Entries on target coordinates
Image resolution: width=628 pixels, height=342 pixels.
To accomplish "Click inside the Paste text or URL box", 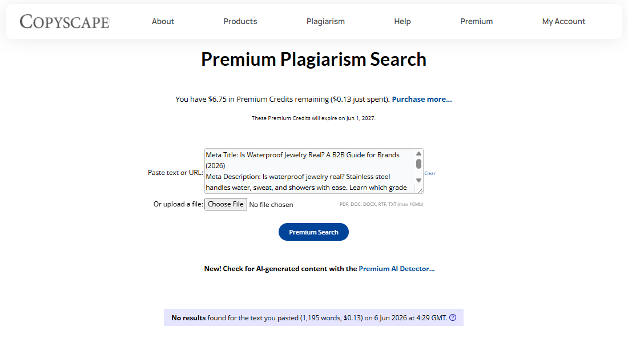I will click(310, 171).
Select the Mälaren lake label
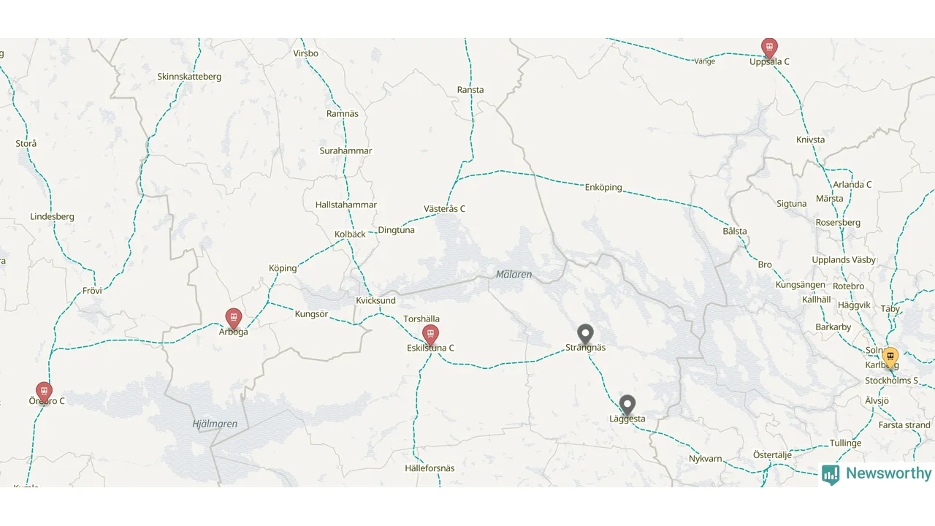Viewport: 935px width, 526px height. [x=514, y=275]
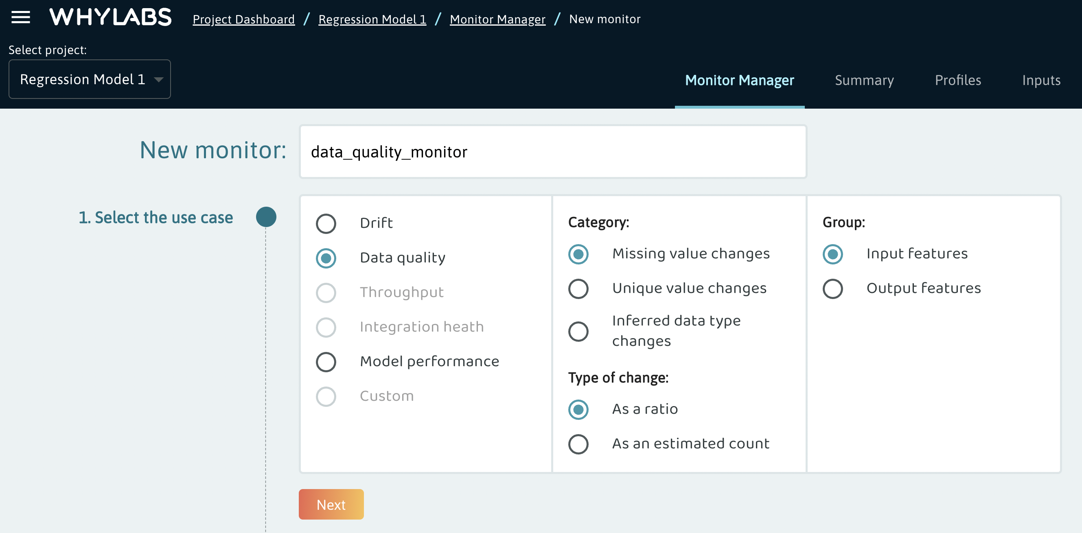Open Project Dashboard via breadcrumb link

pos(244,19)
* * *
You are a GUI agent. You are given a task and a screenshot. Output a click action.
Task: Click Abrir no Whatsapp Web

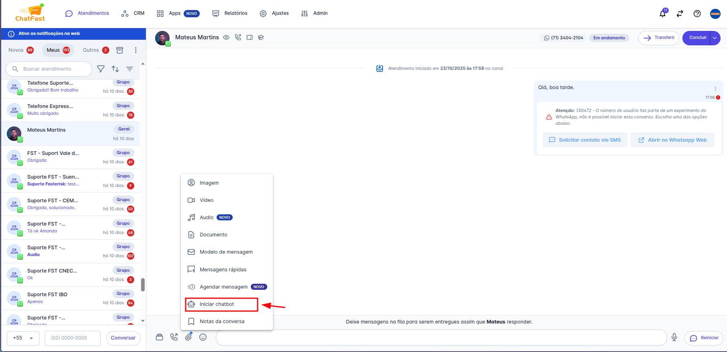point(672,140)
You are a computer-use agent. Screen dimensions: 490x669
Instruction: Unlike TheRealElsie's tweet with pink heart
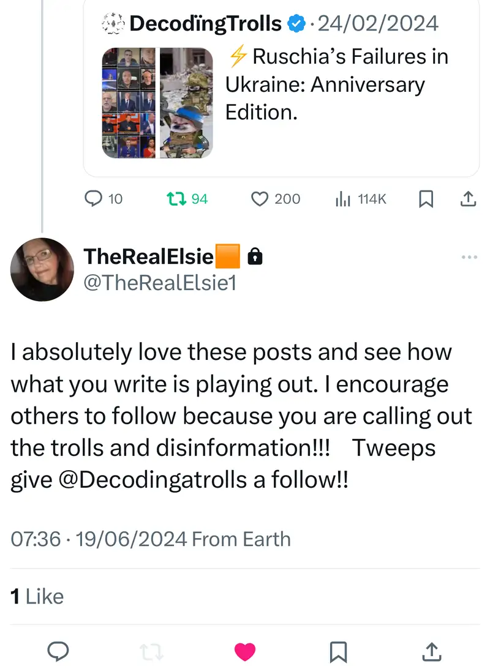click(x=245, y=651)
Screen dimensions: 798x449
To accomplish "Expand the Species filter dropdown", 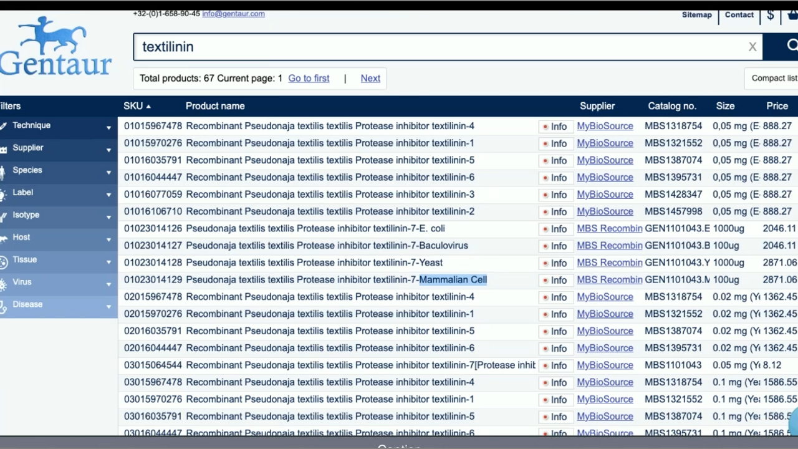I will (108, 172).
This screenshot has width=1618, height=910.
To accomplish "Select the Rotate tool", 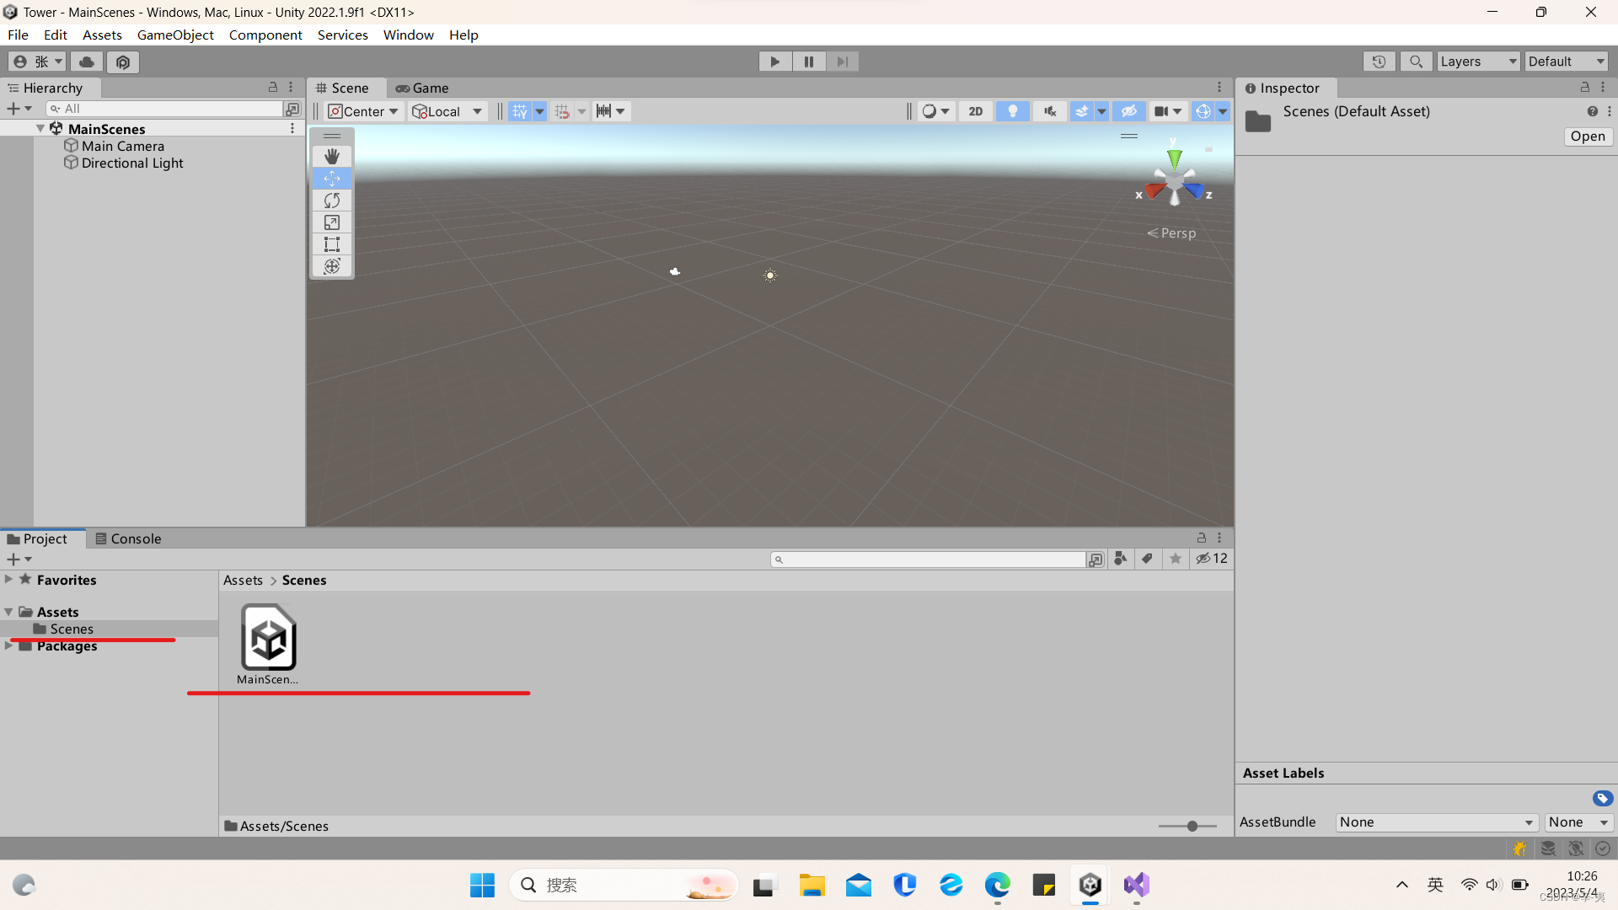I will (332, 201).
...
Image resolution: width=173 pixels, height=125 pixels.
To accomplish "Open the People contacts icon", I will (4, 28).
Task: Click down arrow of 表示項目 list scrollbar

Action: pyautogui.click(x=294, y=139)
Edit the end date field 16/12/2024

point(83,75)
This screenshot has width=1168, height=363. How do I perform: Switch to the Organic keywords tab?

**Given instruction:** Rewrite the records from the line with "You are a GUI" up to and including the line with "click(x=245, y=651)", swapping "Instruction" for "Goal" and changing nothing else. Leave the pictures out.

**Solution below:**
You are a GUI agent. You are given a task and a screenshot. Output a click action.
Task: Click Abrir no Whatsapp Web

point(672,140)
You are a computer-use agent. Screen dimensions: 490x669
Goal: Unlike TheRealElsie's tweet with pink heart
click(x=245, y=651)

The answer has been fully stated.